-- BEGIN Source text --

- Even as Kenya’s telecoms industry recorded 4.07 million new smartphone subscribers, cyber threats continue to rise, with vulnerabilities across systems accounting for 96% of all incidences, putting at risk the country’s cash lite economy.
- Telecoms industry watchdog says 5G users consumed 46.4GB per user, which is three times more that of 4G, users even though coverage remains limited, giving telecoms an opportunity to cash in.
- The latest Oct-Dec report shows that smartphones outnumber feature phone users by 19 million units, pushing Kenya’s telecom providers closer to high-margin data and mobile service revenue streams.
Cyber threats continued to put Kenya’s increasingly cash lite economy to the test in the three months to December 2025, with industry data showing vulnerability incidences surged by over 440 percent.
According to the Communications Authority of Kenya Second Quarter (FY2025/26) Sector Statistics report, the Kenya Computer Incident Response Team recorded 4.56 billion cyber threats in the three months to December 2025.
This was a 441.3 per cent rise from the 842 million cyber events captured between July 1 and September 30, 2025. The sharp rise in cyber threats sends a loud cautionary message in a country that experienced 12 percent increase in usage of broadband services and 9.1 per cent jump in use of smartphone devices during the quarter.
East Africa’s largest economy has been pushing hard on digital transformation marked by push for a national identity card programmes, and growth of mobile money services. Recently, the country unveiled a $1.18 billion artificial intelligence blueprint, all avenues that look under threat from rising cases of cyber attacks.
System vulnerabilities top vector in Kenya’s cyber threat risk
The breakdown of the 4.56 billion threats reveals a clear pattern of neglect in basic cyber hygiene. CA report shows that system vulnerabilities accounted for the overwhelming majority of incidents, about 4.37 billion events, or 96 per cent of all cases that were detected. This represents a 463 per cent increase from the 776 million system vulnerabilities recorded between July and September.

-- END Source text --
-- BEGIN Material supplied --

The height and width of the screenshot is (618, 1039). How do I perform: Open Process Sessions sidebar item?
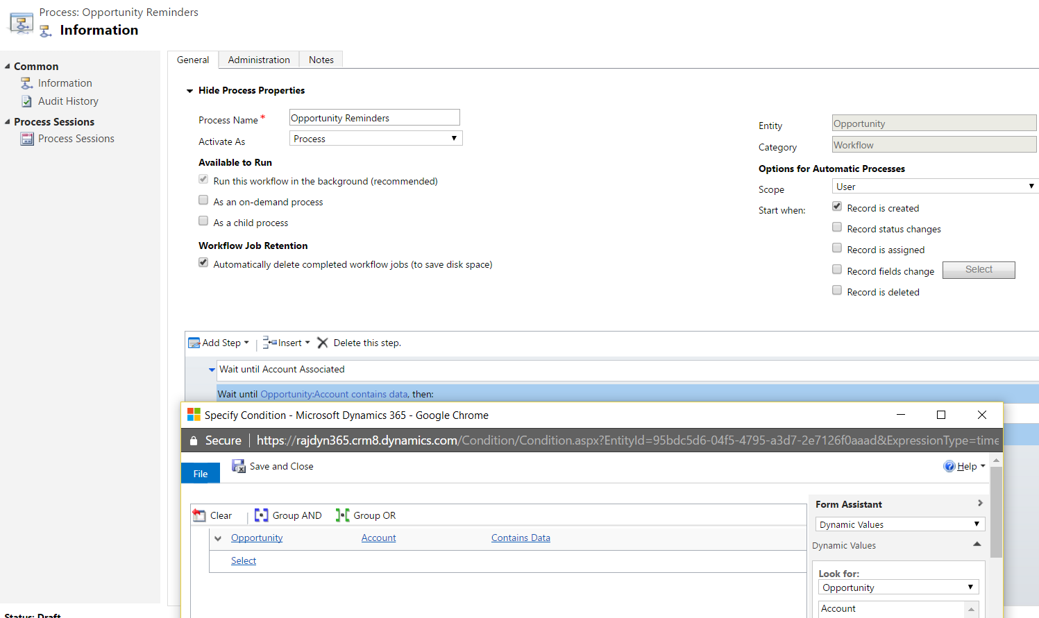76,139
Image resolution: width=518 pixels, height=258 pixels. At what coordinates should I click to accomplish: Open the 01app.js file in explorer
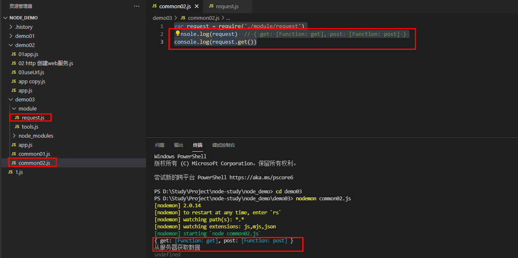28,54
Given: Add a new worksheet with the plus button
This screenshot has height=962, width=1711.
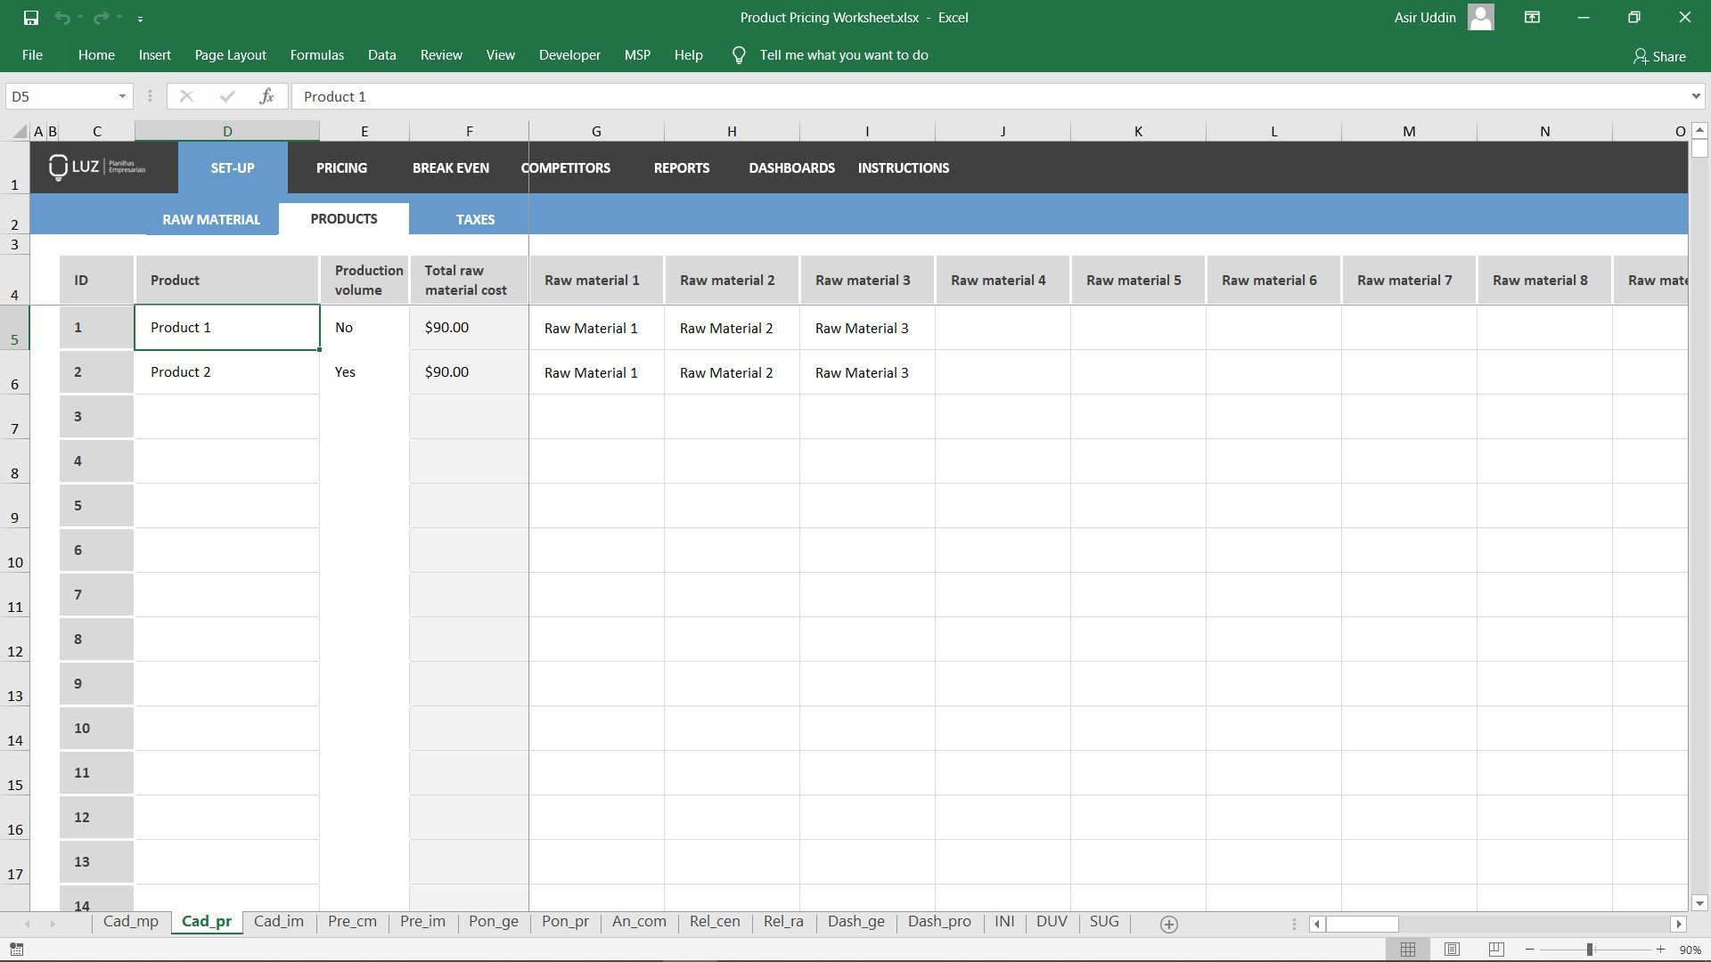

-- END Material supplied --

▶ What you will do
1. Shorten the paragraph in the article on Kenya's cyber threats that begins "The breakdown of the 4.56 billion threats," and keep its main facts.
2. Answer these from the article on Kenya's cyber threats:
(a) How many new smartphone subscribers did Kenya's telecoms industry record?
(b) How much data did each 5G user consume?
(c) What is the value of the artificial intelligence blueprint Kenya recently unveiled?
3. From the article on Kenya's cyber threats, extract everything from "System vulnerabilities top" down to "July and September.".
Rely only on the article on Kenya's cyber threats.

▶ Outputs by task
1. The 4.56 billion threats point to neglect of basic cyber hygiene. System vulnerabilities made up about 4.37 billion events, or 96 percent of detected cases. That is a 463 percent rise from the 776 million recorded between July and September.

2.
(a) 4.07 million
(b) 46.4GB
(c) $1.18 billion

3.
System vulnerabilities top vector in Kenya’s cyber threat risk
The breakdown of the 4.56 billion threats reveals a clear pattern of neglect in basic cyber hygiene. CA report shows that system vulnerabilities accounted for the overwhelming majority of incidents, about 4.37 billion events, or 96 per cent of all cases that were detected. This represents a 463 per cent increase from the 776 million system vulnerabilities recorded between July and September.